[Exercise directions]: When the string "each" is part of a line in the data below, report the whole line.

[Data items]
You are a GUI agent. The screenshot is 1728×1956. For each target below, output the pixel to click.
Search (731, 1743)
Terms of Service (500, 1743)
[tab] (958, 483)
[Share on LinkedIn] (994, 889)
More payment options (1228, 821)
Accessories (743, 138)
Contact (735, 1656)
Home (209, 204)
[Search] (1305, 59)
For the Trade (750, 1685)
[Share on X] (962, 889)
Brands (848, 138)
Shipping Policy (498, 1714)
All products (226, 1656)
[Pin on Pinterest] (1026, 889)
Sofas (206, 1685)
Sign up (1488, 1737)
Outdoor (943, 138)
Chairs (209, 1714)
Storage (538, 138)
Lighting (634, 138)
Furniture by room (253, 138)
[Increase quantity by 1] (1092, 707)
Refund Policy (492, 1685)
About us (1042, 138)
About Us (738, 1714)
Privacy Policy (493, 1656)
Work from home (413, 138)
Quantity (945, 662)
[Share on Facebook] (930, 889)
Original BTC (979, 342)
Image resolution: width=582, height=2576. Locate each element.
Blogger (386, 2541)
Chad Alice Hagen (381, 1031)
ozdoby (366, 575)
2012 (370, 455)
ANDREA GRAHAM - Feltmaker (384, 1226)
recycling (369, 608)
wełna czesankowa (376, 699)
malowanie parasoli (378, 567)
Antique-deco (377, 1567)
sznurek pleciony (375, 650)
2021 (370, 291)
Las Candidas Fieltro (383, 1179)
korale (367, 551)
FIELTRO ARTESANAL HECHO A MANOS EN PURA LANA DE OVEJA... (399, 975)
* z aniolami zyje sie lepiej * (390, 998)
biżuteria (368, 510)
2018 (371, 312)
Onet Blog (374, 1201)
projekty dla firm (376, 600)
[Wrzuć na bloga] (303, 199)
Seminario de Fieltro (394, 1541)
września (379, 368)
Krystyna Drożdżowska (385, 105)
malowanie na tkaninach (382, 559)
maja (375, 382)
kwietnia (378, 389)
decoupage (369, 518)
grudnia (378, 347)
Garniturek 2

[Response to this exercise]:
You are a GUI agent. The screenshot is 1728×1956. For each target below, output the pixel to click.
Image resolution: width=582, height=2576. Locate each element.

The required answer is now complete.